PAGE EXTRACT:
· · ·
# Klr wine filter



## traveler94 (Dec 2, 2016)

I was online today to buy some filters for my Buon Vino wine filter and a picture popped up with the "KLR Wine filter". Anybody have any experience with it?


----------



## KeithKLRFilter (Dec 19, 2016)

Hi Traveler - I make the KLR Wine Filter. Please don't think I am trying to sell it on this forum, I have a great deal of respect and love for wine makers and sites (such as this one) that bring our community together. I would not want to clutter a great gathering with marketing junk!

We just started selling the KLR a couple of months ago, and it is slowly ramping up. There are a couple of reviews up on Amazon, and I have a few smaller distributors and brew supply shops around the country that have bought several kits and packages of cartridge replacements. I sent them samples, they used it, and came back with opinions that might be valuable to you. There are others as well, email me from my site and I can possibly get some additional references. Again, not trying to sell it to you but there are a few folks that have tried it and could give you feedback.
· · ·
DATA PROVIDED:
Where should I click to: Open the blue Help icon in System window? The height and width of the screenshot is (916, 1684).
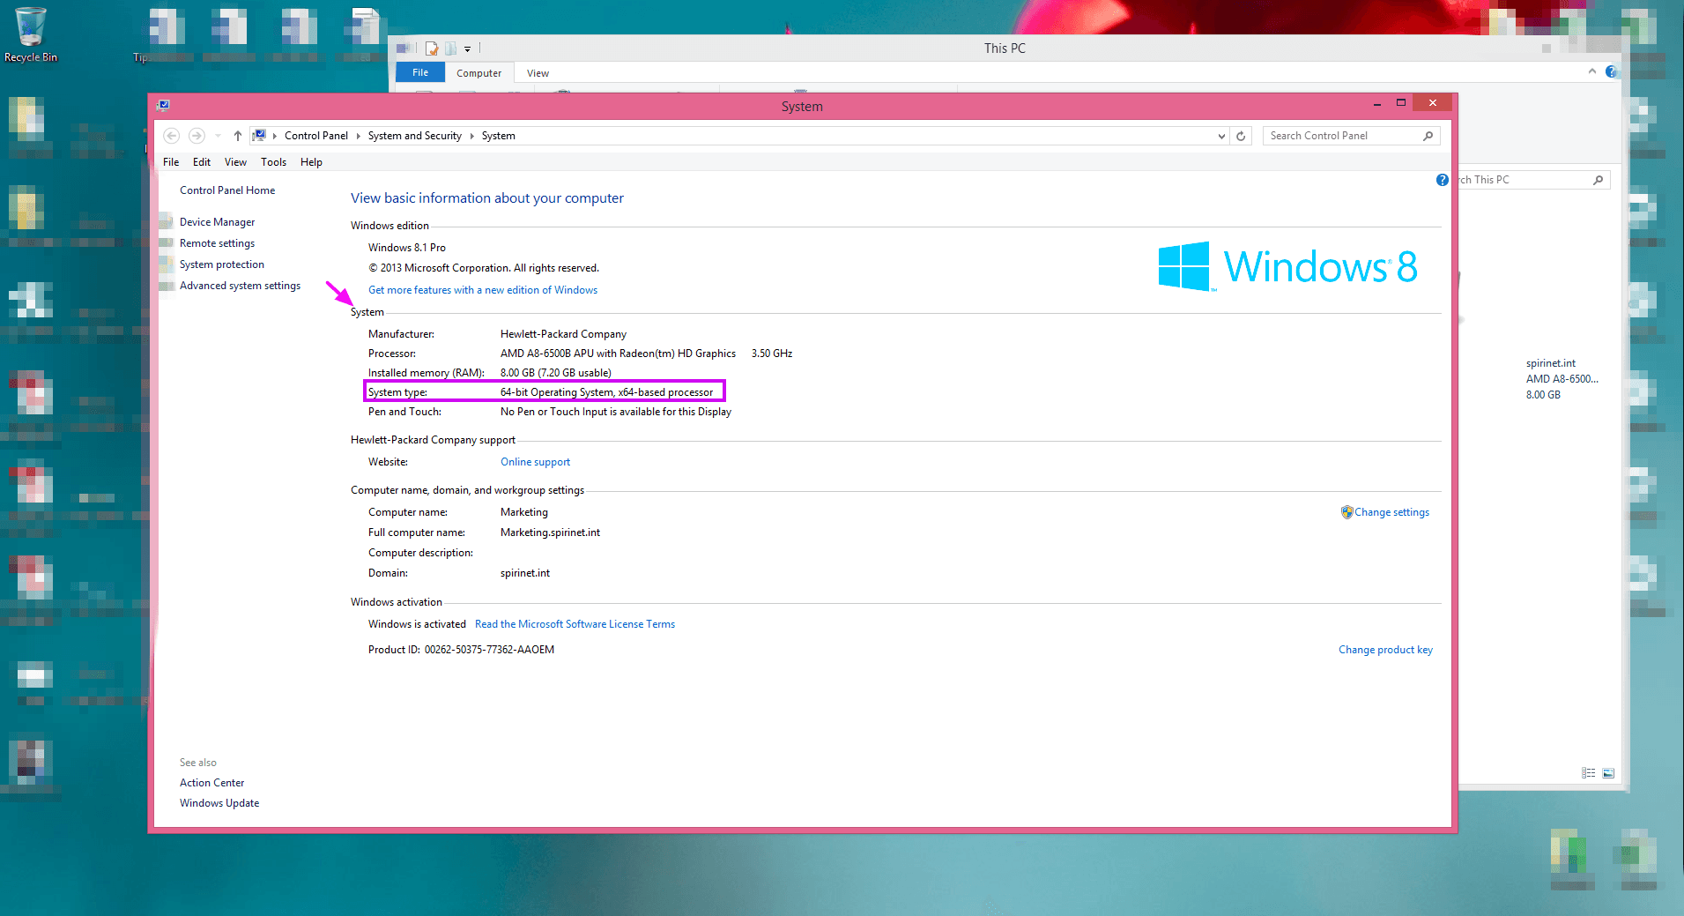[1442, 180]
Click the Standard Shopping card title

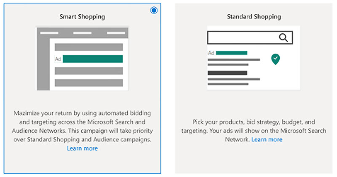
· · ·
SHORT EXERCISE: In the forum thread about the KLR wine filter, what brand of wine filter did traveler94 want to buy filters for?

WRITTEN ANSWER: Buon Vino.